◆ WORK REQUEST: Where the records below have a line with "Given", that line is to be copied.

◆ ENTRIES SUPPLIED:
# # # # # # #
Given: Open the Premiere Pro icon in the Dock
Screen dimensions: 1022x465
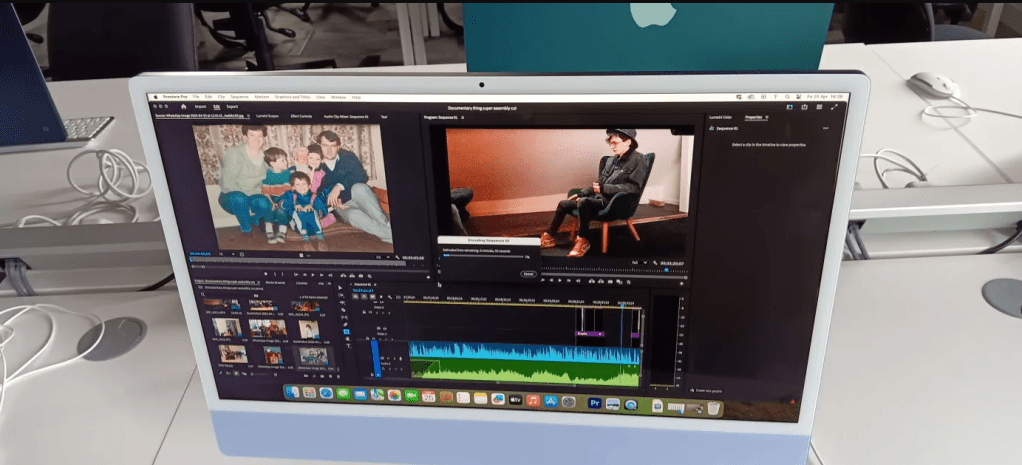Looking at the screenshot, I should (x=595, y=403).
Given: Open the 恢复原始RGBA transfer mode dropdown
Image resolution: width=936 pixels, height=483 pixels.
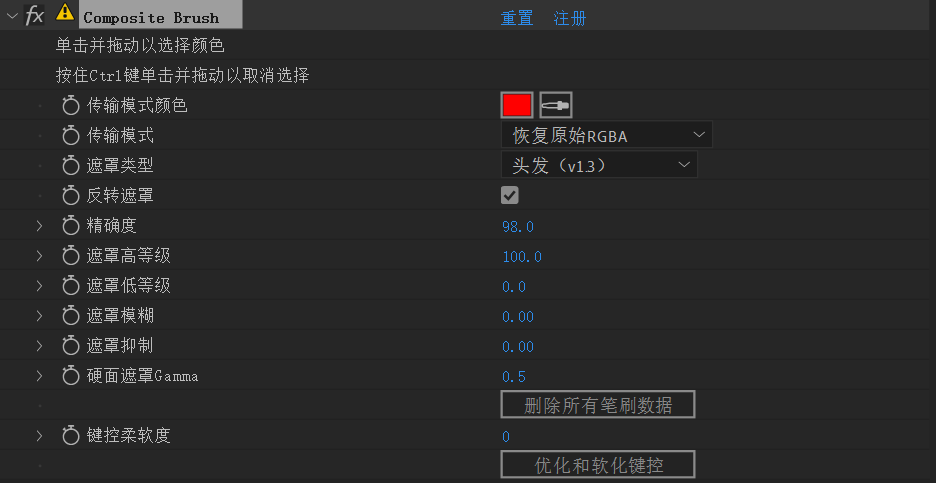Looking at the screenshot, I should coord(606,135).
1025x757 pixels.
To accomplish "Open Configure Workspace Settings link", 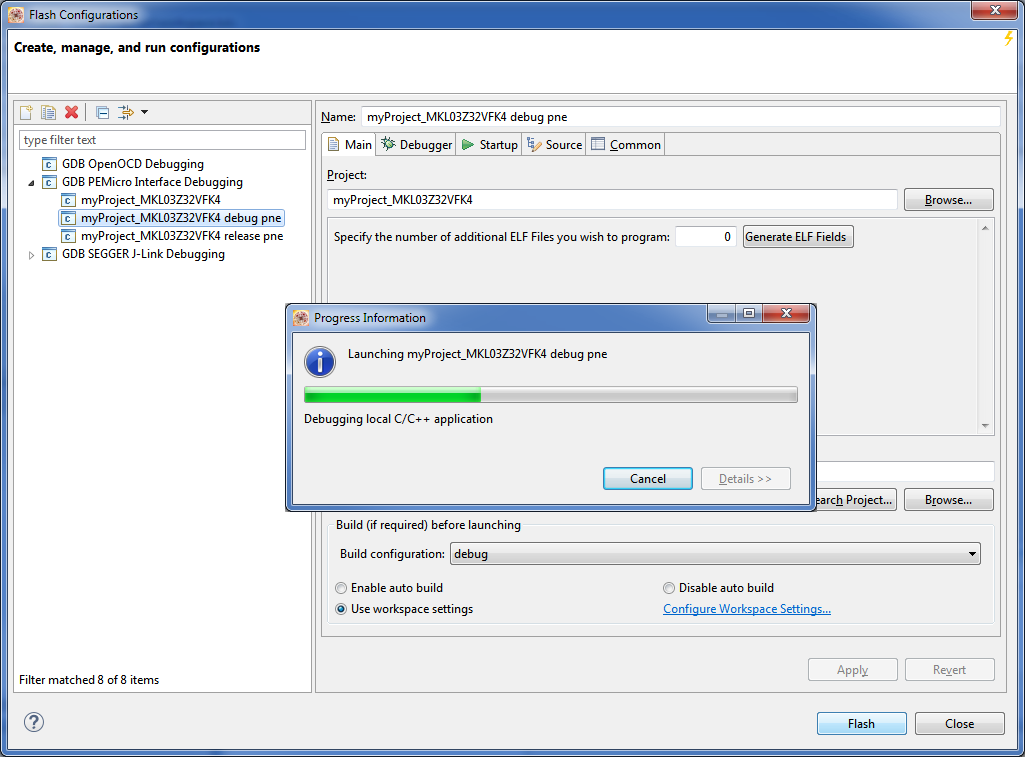I will 746,609.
# # # # # # #
◆ SOLUTION FOR THIS PROBLEM:
Given: Open the Premiere Pro icon in the Dock
Given: Open the 恢复原始RGBA transfer mode dropdown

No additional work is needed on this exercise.